**Exercise aim**
Where the word "computer" appears in a line below, copy the whole line.

**Source data**

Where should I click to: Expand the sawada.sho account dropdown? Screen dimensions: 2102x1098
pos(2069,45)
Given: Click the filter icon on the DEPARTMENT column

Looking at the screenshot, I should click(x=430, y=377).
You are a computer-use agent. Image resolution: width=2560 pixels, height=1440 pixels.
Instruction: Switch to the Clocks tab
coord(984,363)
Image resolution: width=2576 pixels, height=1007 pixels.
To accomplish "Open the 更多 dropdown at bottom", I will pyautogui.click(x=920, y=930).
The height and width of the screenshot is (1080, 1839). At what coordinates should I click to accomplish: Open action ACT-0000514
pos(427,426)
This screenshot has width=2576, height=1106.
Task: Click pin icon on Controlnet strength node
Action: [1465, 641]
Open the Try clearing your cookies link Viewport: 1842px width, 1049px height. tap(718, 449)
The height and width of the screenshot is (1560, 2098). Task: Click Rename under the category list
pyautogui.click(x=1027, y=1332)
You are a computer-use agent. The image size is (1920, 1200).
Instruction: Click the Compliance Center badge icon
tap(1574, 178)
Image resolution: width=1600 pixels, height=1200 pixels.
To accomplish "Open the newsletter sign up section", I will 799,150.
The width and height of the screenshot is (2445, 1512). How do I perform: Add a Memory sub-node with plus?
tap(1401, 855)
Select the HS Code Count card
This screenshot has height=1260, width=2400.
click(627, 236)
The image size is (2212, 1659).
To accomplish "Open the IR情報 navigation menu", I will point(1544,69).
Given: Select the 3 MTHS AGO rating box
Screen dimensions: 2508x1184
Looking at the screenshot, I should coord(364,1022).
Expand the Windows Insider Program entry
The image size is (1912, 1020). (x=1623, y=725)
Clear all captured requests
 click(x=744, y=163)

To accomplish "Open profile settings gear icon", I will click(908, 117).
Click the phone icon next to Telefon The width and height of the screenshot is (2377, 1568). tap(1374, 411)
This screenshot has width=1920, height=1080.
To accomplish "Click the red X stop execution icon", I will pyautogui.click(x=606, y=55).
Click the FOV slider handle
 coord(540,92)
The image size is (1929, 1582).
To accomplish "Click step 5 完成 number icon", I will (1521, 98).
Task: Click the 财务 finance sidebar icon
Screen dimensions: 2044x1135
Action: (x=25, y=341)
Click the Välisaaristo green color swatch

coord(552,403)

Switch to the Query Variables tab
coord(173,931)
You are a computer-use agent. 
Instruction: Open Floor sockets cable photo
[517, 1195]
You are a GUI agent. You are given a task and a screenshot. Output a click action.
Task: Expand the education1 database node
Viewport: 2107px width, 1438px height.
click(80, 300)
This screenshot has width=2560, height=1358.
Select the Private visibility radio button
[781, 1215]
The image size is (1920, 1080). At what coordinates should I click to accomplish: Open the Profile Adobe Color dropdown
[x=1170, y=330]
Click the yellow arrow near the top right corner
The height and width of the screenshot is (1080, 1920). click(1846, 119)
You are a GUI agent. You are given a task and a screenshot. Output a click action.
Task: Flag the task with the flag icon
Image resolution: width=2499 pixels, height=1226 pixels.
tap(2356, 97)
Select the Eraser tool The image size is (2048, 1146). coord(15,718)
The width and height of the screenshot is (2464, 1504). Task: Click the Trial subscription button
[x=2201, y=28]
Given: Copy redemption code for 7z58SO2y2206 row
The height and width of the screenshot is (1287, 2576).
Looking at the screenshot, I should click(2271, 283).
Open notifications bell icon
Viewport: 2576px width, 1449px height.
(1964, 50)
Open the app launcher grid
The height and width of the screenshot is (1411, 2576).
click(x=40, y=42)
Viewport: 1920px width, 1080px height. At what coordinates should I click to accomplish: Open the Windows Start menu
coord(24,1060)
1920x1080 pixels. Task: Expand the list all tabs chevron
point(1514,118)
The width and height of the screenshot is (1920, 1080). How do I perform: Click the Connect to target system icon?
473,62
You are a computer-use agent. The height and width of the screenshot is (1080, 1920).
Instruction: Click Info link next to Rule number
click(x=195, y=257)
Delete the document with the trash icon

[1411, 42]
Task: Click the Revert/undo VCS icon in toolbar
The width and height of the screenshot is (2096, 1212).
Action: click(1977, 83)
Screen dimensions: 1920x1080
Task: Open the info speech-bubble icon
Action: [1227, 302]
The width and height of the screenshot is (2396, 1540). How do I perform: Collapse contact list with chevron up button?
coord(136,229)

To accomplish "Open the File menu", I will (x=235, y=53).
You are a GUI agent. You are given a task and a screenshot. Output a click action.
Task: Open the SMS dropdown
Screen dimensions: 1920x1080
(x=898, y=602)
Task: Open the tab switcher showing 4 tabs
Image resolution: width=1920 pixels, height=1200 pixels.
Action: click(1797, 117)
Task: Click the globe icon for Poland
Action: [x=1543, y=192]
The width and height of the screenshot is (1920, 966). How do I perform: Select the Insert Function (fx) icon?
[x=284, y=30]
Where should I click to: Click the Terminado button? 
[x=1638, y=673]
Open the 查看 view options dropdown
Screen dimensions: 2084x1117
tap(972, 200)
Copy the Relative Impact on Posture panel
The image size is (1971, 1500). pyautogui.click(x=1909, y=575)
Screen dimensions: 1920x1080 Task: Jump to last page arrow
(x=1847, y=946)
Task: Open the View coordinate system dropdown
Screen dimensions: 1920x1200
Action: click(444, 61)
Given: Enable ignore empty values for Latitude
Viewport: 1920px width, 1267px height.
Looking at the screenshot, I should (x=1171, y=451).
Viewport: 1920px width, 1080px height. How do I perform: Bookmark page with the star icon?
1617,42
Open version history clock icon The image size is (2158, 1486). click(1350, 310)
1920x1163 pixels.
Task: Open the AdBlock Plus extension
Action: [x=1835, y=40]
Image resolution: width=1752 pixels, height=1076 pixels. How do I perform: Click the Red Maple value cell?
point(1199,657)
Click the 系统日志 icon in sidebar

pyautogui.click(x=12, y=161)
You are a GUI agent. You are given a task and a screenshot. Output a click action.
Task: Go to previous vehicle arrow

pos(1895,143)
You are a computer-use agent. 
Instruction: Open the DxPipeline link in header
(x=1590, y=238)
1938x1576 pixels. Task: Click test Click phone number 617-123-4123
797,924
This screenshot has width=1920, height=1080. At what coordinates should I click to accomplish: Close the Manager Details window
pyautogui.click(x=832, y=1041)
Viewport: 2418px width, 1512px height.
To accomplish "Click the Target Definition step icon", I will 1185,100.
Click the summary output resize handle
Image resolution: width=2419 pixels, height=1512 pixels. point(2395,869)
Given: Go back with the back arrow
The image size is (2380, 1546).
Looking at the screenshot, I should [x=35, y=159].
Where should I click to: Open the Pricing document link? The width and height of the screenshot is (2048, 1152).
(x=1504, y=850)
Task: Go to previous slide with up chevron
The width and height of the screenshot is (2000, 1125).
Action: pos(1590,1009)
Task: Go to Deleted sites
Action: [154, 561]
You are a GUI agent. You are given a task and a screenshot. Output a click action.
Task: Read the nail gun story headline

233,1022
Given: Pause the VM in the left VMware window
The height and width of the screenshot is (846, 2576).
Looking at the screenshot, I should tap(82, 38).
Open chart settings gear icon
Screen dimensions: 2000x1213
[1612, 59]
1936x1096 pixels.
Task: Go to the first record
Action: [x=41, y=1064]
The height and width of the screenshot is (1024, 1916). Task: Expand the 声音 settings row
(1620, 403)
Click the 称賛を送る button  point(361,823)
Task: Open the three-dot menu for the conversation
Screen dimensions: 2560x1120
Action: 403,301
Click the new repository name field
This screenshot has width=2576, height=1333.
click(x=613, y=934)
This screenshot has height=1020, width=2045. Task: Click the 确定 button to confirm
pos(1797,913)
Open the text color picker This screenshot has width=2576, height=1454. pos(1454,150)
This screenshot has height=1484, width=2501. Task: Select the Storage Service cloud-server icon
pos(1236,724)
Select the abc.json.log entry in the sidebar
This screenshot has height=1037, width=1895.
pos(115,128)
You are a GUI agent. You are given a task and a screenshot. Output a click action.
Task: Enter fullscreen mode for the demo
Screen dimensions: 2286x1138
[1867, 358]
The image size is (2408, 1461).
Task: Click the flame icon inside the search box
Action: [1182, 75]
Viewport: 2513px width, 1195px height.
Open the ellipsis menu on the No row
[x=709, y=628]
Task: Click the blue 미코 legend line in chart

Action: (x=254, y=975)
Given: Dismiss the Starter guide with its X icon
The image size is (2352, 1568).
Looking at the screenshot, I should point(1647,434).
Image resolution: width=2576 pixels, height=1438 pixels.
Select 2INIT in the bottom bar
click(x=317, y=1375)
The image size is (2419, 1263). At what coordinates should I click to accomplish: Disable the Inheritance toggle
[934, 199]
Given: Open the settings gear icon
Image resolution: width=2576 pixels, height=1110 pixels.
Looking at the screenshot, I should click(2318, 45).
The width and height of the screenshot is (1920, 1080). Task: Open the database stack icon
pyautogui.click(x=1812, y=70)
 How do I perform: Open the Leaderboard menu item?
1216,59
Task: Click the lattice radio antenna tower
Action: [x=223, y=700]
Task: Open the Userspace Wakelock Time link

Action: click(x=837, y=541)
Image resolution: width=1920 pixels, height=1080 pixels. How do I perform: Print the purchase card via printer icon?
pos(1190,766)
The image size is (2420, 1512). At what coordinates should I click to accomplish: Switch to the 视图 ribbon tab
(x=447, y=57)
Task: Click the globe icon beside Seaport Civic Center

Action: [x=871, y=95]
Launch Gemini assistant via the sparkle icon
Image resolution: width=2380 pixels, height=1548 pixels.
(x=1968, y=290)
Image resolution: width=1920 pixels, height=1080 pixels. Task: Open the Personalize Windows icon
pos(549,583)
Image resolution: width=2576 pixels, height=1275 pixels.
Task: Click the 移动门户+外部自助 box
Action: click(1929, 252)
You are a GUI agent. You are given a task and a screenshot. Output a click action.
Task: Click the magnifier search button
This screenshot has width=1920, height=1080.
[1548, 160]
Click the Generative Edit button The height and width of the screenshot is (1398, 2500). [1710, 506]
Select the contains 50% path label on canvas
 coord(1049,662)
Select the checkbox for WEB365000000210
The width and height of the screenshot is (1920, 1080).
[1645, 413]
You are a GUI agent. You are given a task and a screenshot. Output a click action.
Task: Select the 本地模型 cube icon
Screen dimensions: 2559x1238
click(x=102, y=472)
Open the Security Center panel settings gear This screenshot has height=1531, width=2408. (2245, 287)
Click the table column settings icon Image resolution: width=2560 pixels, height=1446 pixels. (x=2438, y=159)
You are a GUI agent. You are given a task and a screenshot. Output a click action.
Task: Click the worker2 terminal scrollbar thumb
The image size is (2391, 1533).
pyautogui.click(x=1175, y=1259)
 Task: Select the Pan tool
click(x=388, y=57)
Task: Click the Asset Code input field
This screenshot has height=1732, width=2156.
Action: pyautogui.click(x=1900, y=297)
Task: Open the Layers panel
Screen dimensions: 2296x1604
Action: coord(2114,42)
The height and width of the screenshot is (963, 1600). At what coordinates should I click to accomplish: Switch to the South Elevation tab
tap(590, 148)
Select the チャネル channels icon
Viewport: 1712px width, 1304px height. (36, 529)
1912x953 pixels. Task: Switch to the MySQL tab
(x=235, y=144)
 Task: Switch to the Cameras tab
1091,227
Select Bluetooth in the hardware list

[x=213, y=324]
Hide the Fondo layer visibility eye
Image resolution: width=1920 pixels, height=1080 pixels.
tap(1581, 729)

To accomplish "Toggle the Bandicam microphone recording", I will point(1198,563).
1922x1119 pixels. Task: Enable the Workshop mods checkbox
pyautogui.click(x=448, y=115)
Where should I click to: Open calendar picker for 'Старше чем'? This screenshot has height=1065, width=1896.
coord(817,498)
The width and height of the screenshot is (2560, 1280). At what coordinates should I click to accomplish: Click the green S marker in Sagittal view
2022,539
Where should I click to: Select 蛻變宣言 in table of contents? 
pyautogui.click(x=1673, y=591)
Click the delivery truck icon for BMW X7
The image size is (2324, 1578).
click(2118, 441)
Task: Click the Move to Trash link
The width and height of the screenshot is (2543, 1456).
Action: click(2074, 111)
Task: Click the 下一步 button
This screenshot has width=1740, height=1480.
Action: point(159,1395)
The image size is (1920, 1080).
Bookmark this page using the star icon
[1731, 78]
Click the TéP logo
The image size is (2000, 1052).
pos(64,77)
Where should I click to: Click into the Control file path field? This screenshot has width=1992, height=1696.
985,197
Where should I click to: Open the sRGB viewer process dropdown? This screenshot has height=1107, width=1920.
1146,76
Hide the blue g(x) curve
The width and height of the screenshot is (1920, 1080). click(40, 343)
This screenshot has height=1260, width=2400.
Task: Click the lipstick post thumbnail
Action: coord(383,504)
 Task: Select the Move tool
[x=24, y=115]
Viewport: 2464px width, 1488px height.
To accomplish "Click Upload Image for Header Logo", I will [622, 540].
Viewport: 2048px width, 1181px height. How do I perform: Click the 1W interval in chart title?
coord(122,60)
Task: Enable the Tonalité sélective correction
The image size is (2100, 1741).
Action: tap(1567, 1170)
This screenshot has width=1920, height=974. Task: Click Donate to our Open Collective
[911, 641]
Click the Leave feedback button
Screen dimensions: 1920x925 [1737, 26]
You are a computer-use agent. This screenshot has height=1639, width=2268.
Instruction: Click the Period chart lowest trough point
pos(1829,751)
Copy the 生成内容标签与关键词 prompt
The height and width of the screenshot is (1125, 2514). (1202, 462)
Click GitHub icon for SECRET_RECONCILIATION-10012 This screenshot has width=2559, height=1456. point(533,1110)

**Solution to this exercise**
You are a computer-use agent. Image resolution: width=2560 pixels, height=1440 pixels.
You are a computer-use agent. The image size is (1920, 1200).
You are a computer-use agent. 
You are a computer-use agent. The height and width of the screenshot is (1080, 1920).
You are a computer-use agent. 
You are a computer-use agent. This screenshot has height=1639, width=2268.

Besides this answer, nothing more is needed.